What I wanted to try:
Take two timezones, one that uses DST and one that doesn't. ex: Romania (dst) and Venezuela(no dst).
For the timezone that has dst, create two datetimes. One in the interval of the dst, and one that isn't. Romania DST interval (4-10 / April-October). Ex:
from datetime import datetime
from pytz import timezone
tz1 = timezone('Europe/Bucharest')
tz2 = timezone('America/Caracas')
date1 = datetime(2016, 5, 5, 5, 0, 0, tzinfo=tz1) # its in the dst interval (5 o'clock, summer - dst)

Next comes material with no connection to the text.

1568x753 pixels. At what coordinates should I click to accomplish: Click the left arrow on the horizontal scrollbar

date1 = datetime(2016, 12, 5, 5, 0, 0, tzinfo=tz1) # isn't in the dst interval (5 o'clock, winter - no dst)
x = date1.astimezone(tz2)
y = date2.astimezone(tz2)
Shouldn't x
and y
have different hours? Because date1 is in the DST interval, so 5 o'clock should mean a different hour than 5 o'clock in date2 when the datetime isn't in the DST interval.
Yet, both x
and y
have the same hour when converted to a no DST timezone.

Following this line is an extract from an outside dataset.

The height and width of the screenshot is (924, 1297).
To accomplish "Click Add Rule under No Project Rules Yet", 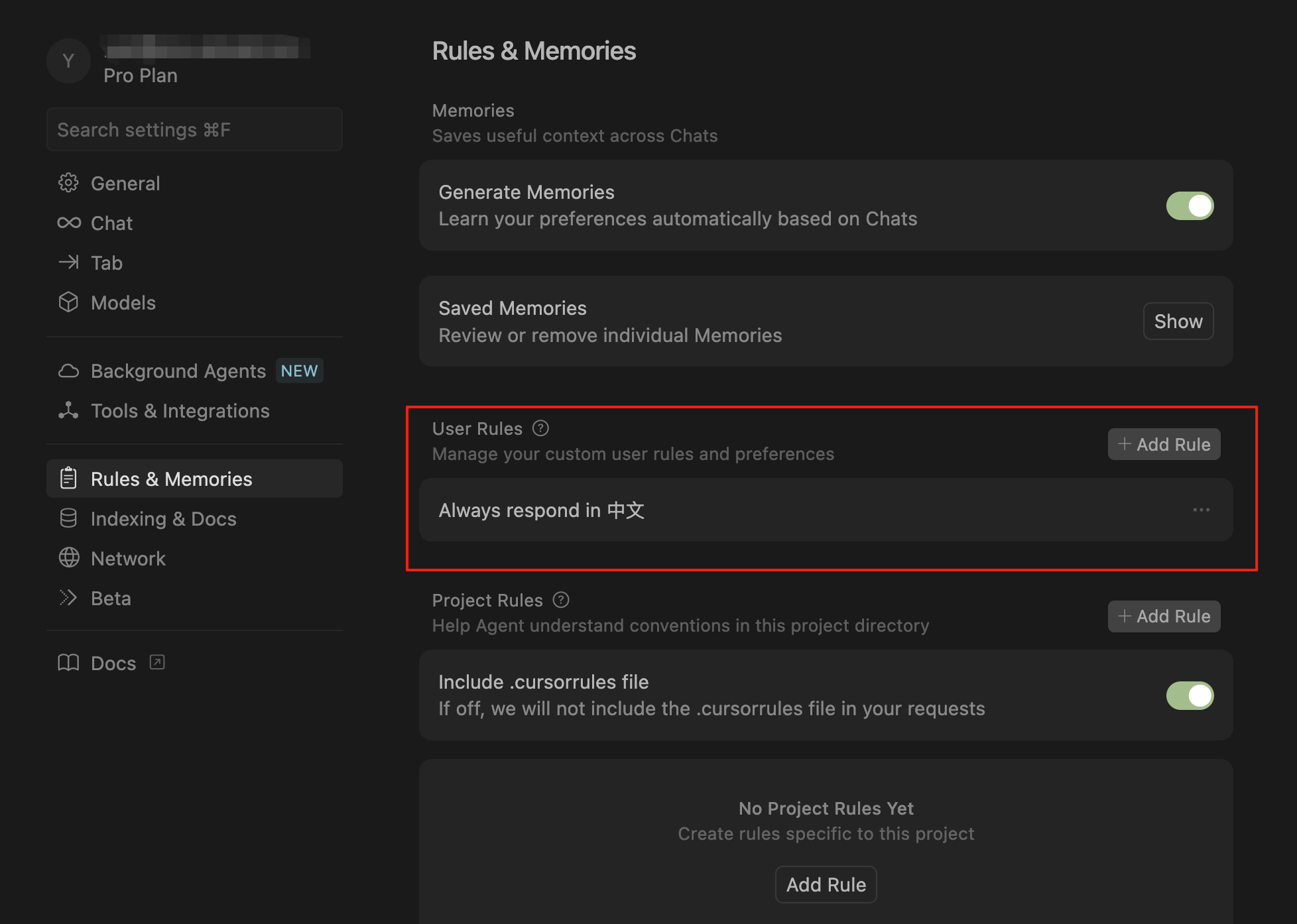I will point(826,884).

Thanks for any explanations you can spare.
You can't use the datetime
constructor to use a pytz
timezone, you must use localize
:
date1 = tz1.localize(datetime(2016, 5, 5, 5, 0, 0))
date2 = tz1.localize(datetime(2016, 12, 5, 5, 0, 0))
From the documentation:
Unfortunately using the tzinfo argument of the standard datetime constructors ‘‘does not work’’ with pytz for many timezones.